Tinselandfairydust · 07/12/2022 18:36

Thank you for your replies, I've only gone and posted two threads about this, thought I had deleted the other....

OP posts:
Lastqueenofscotland2 · 07/12/2022 18:36

monsteronahill · 07/12/2022 18:35

I think if it's from joint money, then yes he can say no as it's a joint decision with joint money.

If you want to fund cosmetic surgery and he's super against it, then split your money and pay for it yourself.

i agree with this. No way in hell would I agree to a cosmetic procedure from joint money.

Alleycat1 · 07/12/2022 18:36

"His right to tell me I can't" What century are you living in? My sister had this done as she always had tired eyes and looked tired. It has made a tremendous difference. If you can afford it then go for it, OP.

Ihatethenewlook · 07/12/2022 18:37

Frazzled2207 · 07/12/2022 18:29

Your face your decision
unless you expect your “d”h to pay. But he doesn’t sound very nice tbh.

What if he was to come on here and say he adores his wife’s face and would be devastated if she were to physically alter it? I’ve just googled the procedure and clicked on Google images (in case anyone wants to compare opinions), and I have to say that in well over half the before and after pictures I think the after pictures are terrible! They look so much nicer natural!

Smallonesaremorejuicy · 07/12/2022 18:39

Your eyes , your decision. Maybe do it sooner rather than later . Best of luck 💐

Mojoj · 07/12/2022 18:39

Tinselandfairydust · 07/12/2022 18:31

Yes we can afford it but we put all our money together and he has point blank refused to listen.

Said if I do this he will keep all of his money and me have mine seperate, will basically buy what he wants without speaking to me in future.

This is something i want in a few years time so not immediate and certainly not just dropped on him

Then he'll be doing you a favour. Can never understand why couples pool their earnings. It just leads to one of them thinking they can dictate to the other how they spend their own money. Get the op, let him have a strop and hey presto, your earnings will be your own again.

Ballsaque · 07/12/2022 18:40

It’s probably the least risky of all procedures.

just save the money yourself OP and pay for it that way. Would he still be pissed off then or is it not really about the money?

Tinselandfairydust · 07/12/2022 18:40

I get what you are all saying, I just wanted more of a conversation with DH because it is something that would increase my confidence. Like a lot of us I've had it hard over the years and its showing.

Not just the appearance but my eyes feel heavy.

I welcome all opinions though I need them

OP posts:
GertrudePerkinsPaperyThing · 07/12/2022 18:42

It’s to do with the way you split your money I guess? So it’s all just joint and everything in one pot. Is it time to talk about changing the way you do things so that you each have some discretionary spends? Then you could save up from that.

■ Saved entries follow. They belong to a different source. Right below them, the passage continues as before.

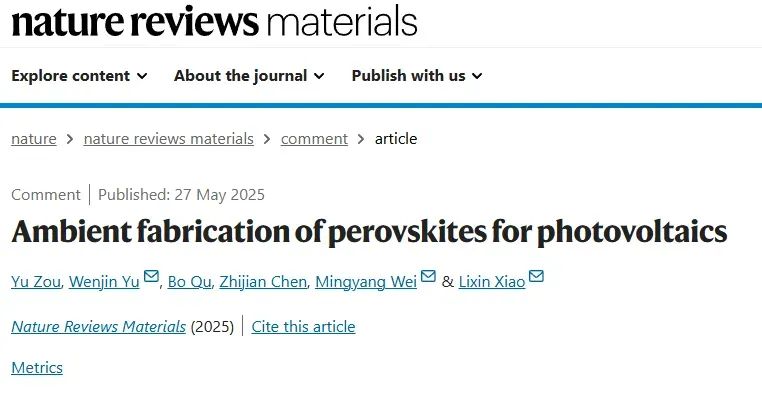Click the email envelope icon after Lixin Xiao
The image size is (762, 402).
pyautogui.click(x=536, y=276)
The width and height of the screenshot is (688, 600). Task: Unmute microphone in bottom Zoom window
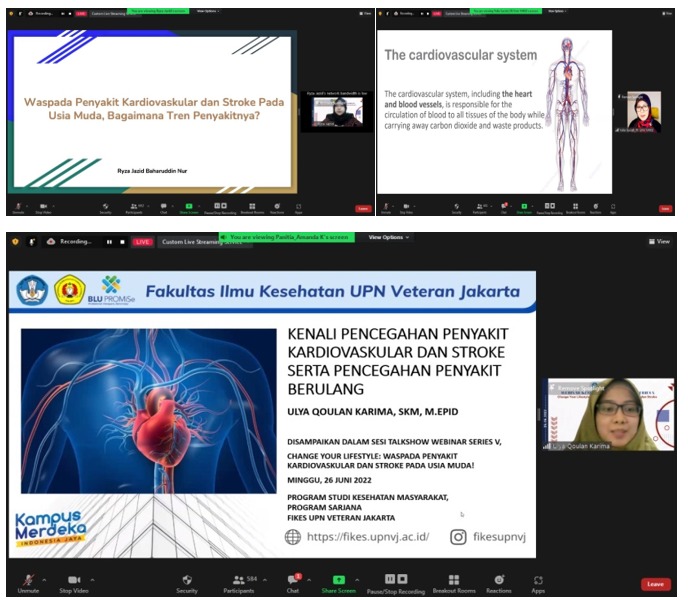(27, 581)
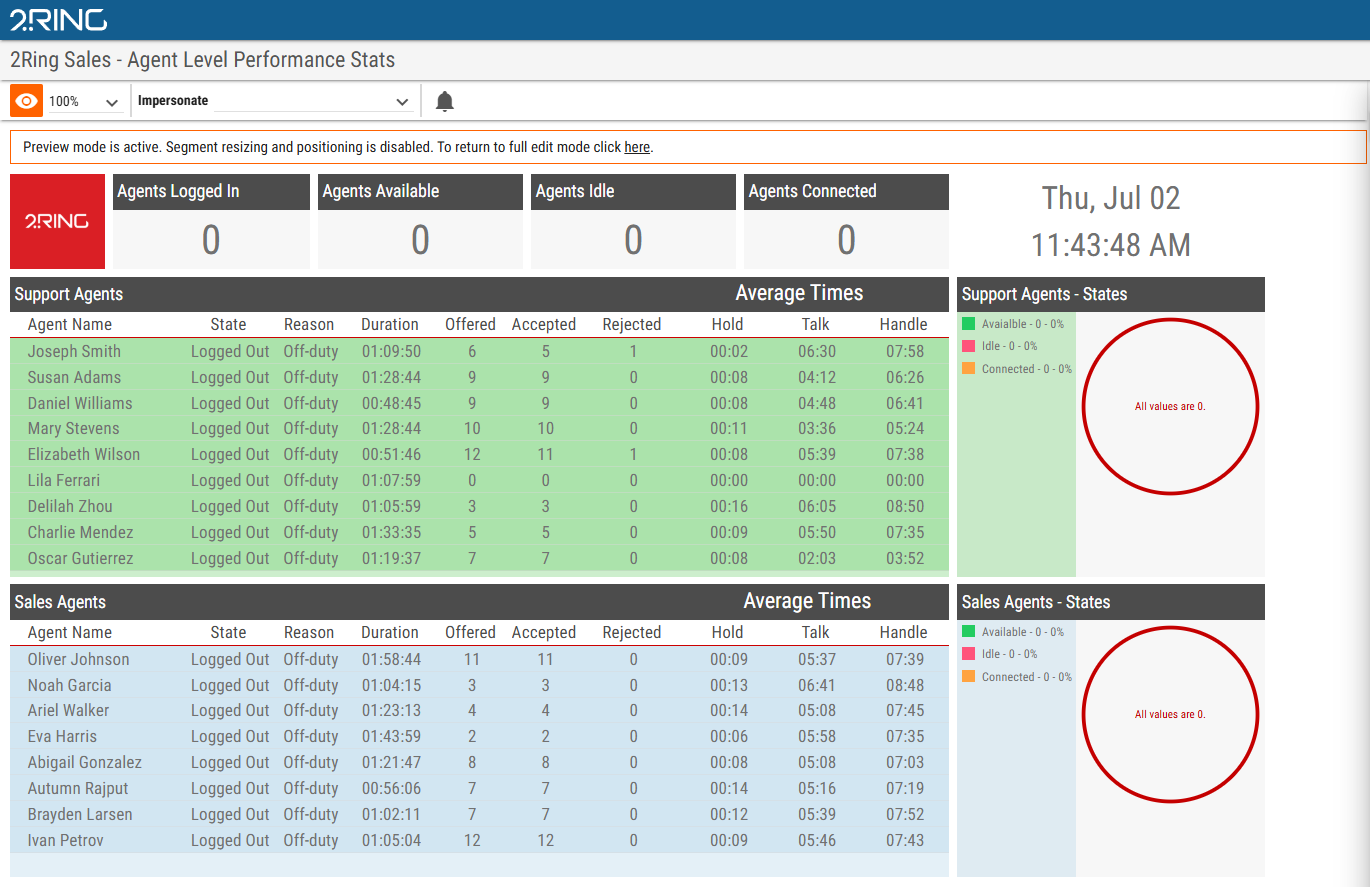Click the Oliver Johnson row in Sales Agents
Screen dimensions: 1370x887
click(x=479, y=659)
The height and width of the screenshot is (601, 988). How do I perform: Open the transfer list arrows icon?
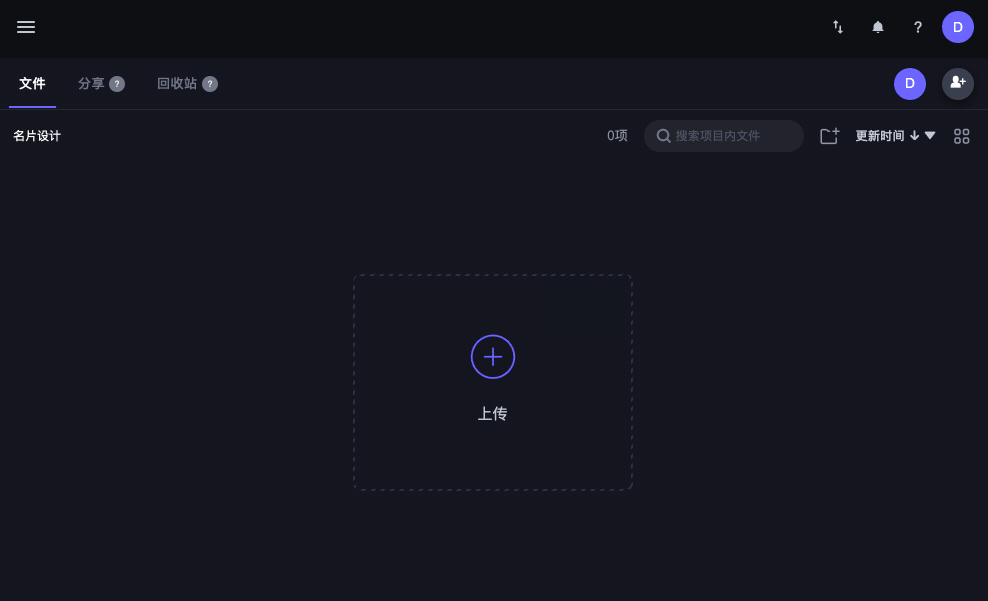[838, 27]
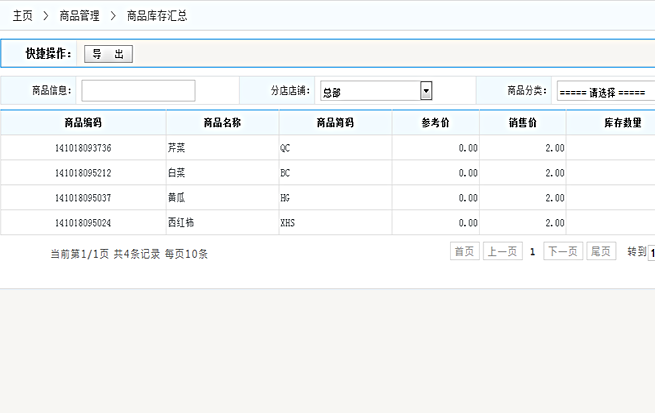Click 下一页 next page button
Screen dimensions: 655x413
pos(562,252)
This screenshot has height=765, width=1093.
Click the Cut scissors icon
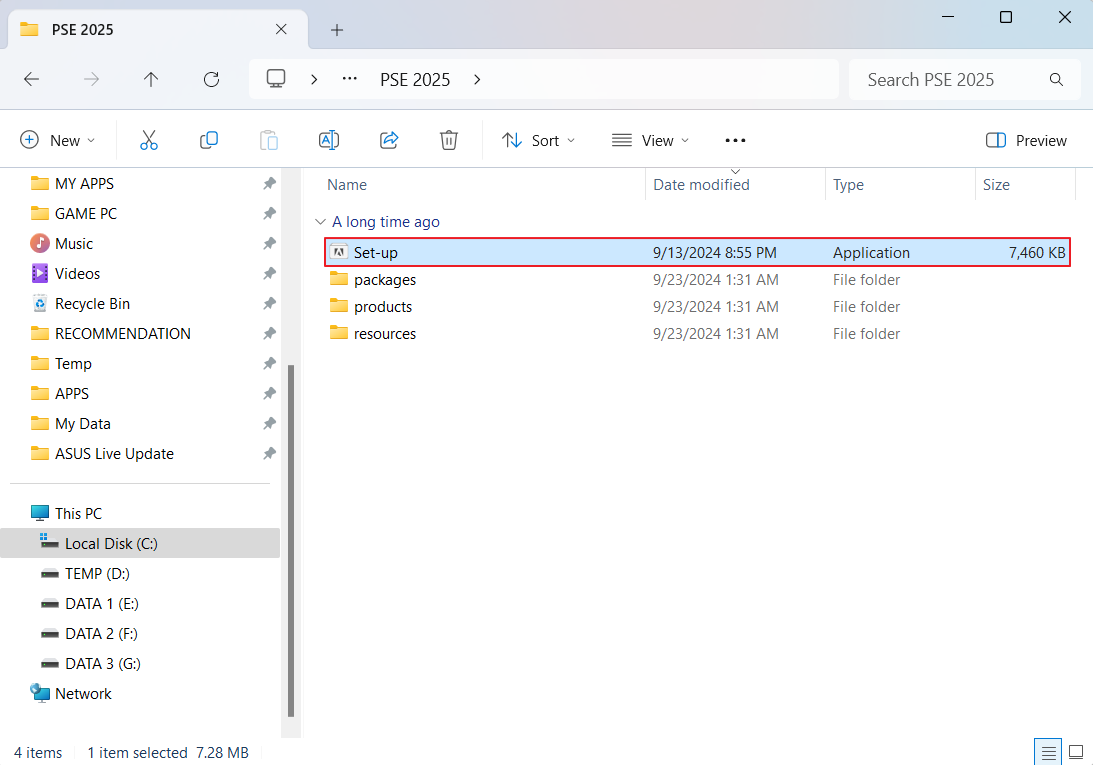coord(149,140)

Wibbly1008 · 07/12/2022 18:42

All surgery carries risk, he obviously loves you just the way you are and doesn’t want to risk losing you. I agree it’s totally your decision but he is entitled to his opinion and he is probably worried.

Tinselandfairydust · 07/12/2022 18:43

It's only been an argument due to the Money but I also think he is worried I would want further treatment after and that's not the case. I've never had anything done before.
I am coming in to a little money at some point next year but he still wouldnt be happy as he is the main breadwinner and argues that any future big wages will be to do with as he pleases if I choose to do this.